Hello,
Here are some critical bugs I found on GEMS EETM. I made sure that the
solutions to these bugs made EETM more stable by running the GEMS simulation on
STAMP benchmarks.
I thought HTM researchers might be interested about these.
Bug #1:
Not including the thread id to tm_trap_handler function call.
Related Files and Code:
// microbenchmarks/transactional/common/transaction.c
void tm_trap_handler(int threadID){
...
}
...
void transaction_manager_stub(int dummy){
...
BEGIN_ESCAPE
asm volatile( \
"call %1\n" \
"mov %%g2, %%O0\n" \
"mov %%g3, %0\n" \
:"=r"(restart)
:"r"(&tm_trap_handler)
:"%o0", "%o7"
);
...
}
Reason:
The GCC inline assembly used on transaction_manager_stub() function
does not
correctly include the thread id (register g2 sent from GEMS) value to
tm_trap_handler function.
Solution:
The second assembly line of "mov %%g2, %%o0\n" should be
moved before the "call %1\n" line.
Bug #2:
Software abort trap handler unrolling the trap handler's stack space.
Reason:
Eager VM logs thread's stack space and it becomes trouble when log
unrolling takes place on abort trap handler's
own stack space. It will overwrite itself with log data and trap
handler will act almost randomly.
Randomly writing other log's data or using random memory section as
log may happen.
Steps leading to an error:
1. A transaction enters a function and writes some data to heap
and stack.
2. The data gets written to the stack, heap and the log.
3. The transaction exits the function and stack pointer
shrinks.
4. The transaction gets aborted due to conflict in heap area.

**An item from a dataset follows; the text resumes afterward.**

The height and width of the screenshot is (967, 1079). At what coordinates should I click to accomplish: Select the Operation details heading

5. The software abort trap handler starts log unrolling from
the shrunken stack pointer.
6. The undo log space and the stack space for the trap handler
collides.
7. Trap handler unrolls the log and overwrites itself.

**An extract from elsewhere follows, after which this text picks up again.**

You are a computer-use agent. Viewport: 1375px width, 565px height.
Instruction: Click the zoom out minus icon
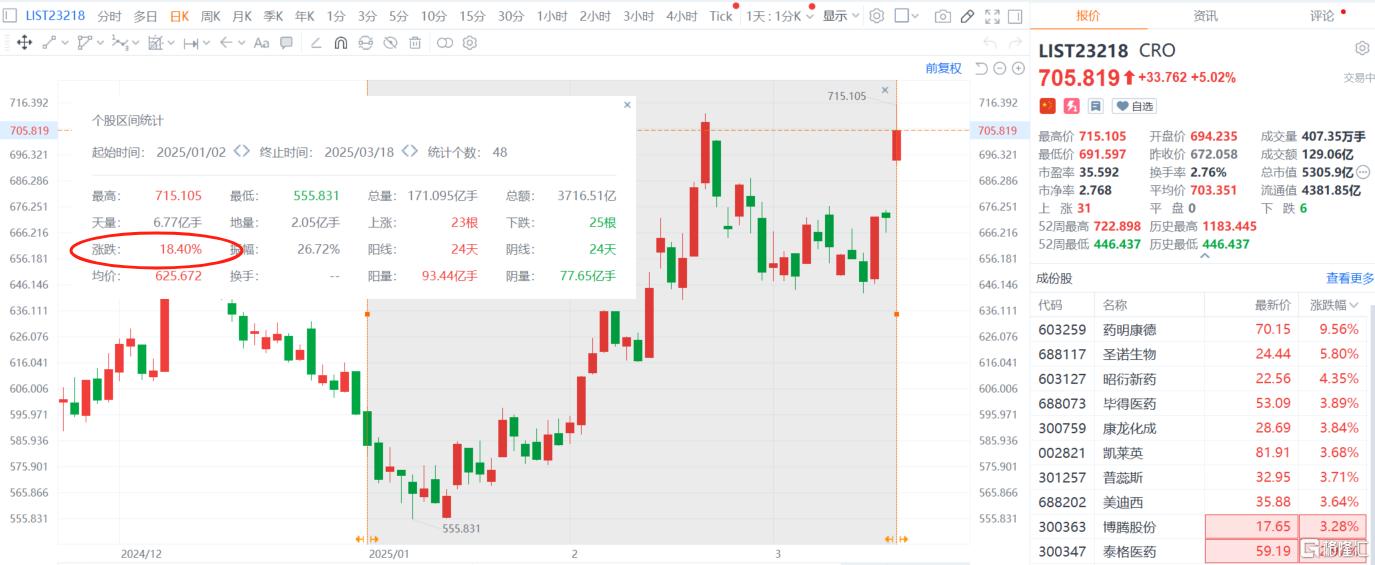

8. Corruption in trap handler's stack space cause random log
unrolling.
9. System goes haywire.
Solution:
1. Take stack pointer just before starting trap handling.

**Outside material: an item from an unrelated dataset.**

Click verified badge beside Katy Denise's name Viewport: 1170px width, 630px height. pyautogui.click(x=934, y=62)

2. Ignore undo log when the target data is pointed at the trap
handler's stack area.
We can figure this out if the target address
is between the current and old stack pointer.
Related Files and Code:
// ruby/microbenchmarks/transactional/common/transaction.c
void tm_unroll_log_entry(unsigned int* entry){
int k;
unsigned int *address = (unsigned int *) (*(entry+16)
& ADDRESS_MASK);
for (k = 0; k < 16; k++){
// NOTE: This should be the place for
checking writing to itself.
unsigned int data = "" + k);
*address = data;
address++;
}
}
Bug #3:
Not aborting the transaction when there is a conflict with non-TM or
escape action.
Reason:
Due to 16 words cache granularity there is a possiblity of false
conflict between a transaction
and non-transactional code. Current GEMS version just allow non-TM
code to read the transactionally isolated line.
Steps leading to an error:
Step 1: thread 1's transaction trA writes x
Step 2: thread 2's non-transactional code reads y.
Unfortunately word x
and word y shares the same cache line.
Step 3: thread 1 allows thread 2's read request.
Step 4: thread 2 starts a new transaction trB.
Step 5: trB reads line x, but does not report to L2 because it's in
shared state.
It gets a simple line
hit. Therefore trA is unaware of conflict.
Step 6: trA aborts
Step 7: trB writes z = x + y and commits. word z is on a different
cache.
Solution:
When a non-TM read/write request comes and there is a hit on
write-set perfect filter to a TM thread,
the transaction searches from the front for old log value and send it
to the requestor instead
of sending the value from L1 cache.
After sending out the old value, the transaction removes the
conflicted address from
the undo log and the write set. The transaction aborts.
Note: This sending out the old value and removing the conflicted
address from the undo log
and the write set is important
because we don't want to overwrite later what non-TM
might have written at the time of
conflict. Also note that this sending out the old
log value has been practiced on
STM compilers, too.
Related Files and Code:
// ruby/protocols/MESI_CMP_filter_directory-L1cache.sm
transition(M, Fwd_GETX, I)
{
d_sendDataToRequestor;
l_popRequestQueue;
}
transition(M, Inv, I)
{
f_sendDataToL2;
l_popRequestQueue;
}
- Byong-Wu Chong